To do
Scan the lines below and report each one containing "page" by copying it.

Recorded data
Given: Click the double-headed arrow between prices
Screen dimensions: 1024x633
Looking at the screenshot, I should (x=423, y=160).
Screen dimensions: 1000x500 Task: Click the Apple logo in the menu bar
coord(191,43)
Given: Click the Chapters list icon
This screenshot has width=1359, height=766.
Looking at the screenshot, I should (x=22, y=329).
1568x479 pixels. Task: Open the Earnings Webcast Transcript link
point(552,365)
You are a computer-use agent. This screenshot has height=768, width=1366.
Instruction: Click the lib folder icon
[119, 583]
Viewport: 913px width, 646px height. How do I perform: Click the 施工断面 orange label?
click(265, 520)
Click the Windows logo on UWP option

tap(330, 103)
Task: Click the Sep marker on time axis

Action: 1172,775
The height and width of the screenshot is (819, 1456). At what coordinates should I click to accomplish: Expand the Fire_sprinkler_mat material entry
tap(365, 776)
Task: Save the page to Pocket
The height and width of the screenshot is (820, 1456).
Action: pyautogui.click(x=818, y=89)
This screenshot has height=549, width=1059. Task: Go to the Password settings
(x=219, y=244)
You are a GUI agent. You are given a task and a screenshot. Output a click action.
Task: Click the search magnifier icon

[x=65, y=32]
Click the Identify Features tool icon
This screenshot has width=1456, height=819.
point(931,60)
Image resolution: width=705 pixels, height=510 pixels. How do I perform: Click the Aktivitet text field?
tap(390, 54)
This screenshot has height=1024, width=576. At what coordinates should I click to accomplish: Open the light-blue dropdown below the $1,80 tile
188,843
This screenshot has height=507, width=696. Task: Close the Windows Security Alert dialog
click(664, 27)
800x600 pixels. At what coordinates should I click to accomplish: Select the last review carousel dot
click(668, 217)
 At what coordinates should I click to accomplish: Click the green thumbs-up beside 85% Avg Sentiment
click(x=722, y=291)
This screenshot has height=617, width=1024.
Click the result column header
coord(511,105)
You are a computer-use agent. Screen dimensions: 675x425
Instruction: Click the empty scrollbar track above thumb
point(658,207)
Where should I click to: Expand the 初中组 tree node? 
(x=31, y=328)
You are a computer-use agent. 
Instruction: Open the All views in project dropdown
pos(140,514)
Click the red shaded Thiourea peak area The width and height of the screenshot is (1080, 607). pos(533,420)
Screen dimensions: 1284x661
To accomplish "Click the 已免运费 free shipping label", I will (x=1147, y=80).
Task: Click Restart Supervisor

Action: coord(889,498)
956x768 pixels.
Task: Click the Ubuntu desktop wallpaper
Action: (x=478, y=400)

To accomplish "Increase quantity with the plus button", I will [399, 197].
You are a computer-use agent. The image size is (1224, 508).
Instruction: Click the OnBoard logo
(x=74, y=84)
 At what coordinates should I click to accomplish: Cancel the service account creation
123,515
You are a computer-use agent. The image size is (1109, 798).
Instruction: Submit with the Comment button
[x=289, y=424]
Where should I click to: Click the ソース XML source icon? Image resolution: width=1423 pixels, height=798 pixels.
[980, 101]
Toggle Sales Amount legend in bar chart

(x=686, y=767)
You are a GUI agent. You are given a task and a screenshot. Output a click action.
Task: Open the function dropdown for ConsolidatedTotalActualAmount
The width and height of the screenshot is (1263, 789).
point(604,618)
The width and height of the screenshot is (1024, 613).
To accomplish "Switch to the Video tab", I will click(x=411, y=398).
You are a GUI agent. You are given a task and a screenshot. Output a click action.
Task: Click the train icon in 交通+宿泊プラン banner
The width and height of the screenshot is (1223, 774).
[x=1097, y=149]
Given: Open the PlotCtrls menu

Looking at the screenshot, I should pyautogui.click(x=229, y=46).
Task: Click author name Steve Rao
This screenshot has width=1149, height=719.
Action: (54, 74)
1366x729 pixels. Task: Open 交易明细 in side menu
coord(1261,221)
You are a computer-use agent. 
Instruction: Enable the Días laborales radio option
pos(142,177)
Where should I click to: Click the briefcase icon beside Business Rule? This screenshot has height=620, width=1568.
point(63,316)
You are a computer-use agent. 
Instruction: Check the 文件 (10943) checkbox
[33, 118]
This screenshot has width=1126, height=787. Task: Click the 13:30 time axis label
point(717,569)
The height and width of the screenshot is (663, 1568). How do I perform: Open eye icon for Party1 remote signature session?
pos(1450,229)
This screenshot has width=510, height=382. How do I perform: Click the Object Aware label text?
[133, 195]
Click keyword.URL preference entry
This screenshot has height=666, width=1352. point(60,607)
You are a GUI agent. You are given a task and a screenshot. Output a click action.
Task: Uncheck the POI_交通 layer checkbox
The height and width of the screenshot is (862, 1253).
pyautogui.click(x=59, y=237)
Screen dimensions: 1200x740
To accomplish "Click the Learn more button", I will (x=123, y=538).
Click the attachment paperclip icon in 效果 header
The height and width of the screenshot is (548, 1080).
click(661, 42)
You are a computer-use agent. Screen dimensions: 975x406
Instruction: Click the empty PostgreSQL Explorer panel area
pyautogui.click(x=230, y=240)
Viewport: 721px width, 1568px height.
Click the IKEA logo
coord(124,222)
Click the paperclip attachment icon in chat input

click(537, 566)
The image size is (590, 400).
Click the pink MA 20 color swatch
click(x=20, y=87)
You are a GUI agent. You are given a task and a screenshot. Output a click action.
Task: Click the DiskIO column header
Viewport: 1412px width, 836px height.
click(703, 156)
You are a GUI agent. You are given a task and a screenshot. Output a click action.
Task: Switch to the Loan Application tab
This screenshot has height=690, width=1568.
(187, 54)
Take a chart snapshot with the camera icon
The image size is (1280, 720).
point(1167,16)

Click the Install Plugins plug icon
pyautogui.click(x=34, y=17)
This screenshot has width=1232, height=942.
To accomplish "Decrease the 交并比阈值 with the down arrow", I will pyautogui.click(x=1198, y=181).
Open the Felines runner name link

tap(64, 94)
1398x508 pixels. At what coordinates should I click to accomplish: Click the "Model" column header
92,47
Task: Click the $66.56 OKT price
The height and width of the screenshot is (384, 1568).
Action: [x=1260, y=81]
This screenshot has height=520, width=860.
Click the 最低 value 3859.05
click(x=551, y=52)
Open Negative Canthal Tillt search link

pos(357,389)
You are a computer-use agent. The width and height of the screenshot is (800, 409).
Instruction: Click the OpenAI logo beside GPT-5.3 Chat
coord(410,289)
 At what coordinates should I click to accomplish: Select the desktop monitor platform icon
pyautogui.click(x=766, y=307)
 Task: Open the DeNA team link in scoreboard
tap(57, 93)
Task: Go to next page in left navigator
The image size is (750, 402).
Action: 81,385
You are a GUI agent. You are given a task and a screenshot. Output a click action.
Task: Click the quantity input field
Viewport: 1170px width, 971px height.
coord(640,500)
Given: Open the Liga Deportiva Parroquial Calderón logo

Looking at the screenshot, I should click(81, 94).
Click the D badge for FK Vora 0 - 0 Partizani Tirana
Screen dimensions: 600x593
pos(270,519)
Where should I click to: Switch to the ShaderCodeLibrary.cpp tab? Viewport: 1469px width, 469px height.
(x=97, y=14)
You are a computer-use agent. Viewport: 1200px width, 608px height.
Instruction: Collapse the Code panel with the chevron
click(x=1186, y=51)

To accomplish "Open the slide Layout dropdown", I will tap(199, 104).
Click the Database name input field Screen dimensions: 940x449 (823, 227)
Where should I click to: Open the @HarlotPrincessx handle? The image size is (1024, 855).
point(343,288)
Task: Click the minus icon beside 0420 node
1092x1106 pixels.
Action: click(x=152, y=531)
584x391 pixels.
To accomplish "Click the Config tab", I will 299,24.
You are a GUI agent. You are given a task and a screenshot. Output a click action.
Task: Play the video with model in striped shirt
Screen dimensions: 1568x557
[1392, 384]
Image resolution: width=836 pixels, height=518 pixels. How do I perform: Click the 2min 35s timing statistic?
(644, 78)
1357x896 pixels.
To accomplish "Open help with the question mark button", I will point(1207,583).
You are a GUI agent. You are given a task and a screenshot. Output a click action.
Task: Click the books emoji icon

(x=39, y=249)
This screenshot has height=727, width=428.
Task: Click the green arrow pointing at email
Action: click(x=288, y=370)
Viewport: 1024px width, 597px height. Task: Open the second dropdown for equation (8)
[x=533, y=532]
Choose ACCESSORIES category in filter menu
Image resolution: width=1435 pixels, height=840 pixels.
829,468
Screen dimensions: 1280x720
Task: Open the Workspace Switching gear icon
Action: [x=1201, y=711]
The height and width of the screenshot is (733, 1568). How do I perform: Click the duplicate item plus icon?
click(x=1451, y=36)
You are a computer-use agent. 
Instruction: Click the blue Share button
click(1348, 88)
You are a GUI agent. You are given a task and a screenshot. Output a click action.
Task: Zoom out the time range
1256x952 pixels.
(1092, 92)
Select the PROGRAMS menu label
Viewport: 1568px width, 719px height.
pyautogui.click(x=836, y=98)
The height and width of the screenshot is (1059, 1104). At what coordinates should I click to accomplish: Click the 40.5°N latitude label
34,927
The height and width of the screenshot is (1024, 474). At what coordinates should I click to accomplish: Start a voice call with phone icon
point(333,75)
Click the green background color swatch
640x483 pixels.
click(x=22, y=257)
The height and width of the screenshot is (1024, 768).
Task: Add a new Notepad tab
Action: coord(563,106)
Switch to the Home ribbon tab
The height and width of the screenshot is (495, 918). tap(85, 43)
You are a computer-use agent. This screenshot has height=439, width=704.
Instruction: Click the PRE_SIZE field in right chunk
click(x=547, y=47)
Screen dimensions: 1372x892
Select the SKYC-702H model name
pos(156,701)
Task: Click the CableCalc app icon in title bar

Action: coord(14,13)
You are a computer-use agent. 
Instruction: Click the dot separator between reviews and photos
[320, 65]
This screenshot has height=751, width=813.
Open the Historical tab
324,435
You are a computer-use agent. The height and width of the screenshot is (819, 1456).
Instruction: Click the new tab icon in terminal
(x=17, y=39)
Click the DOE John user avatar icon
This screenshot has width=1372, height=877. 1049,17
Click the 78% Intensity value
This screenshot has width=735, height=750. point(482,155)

Task output
Task: Save the page to Pocket
Task: Go to next page in left navigator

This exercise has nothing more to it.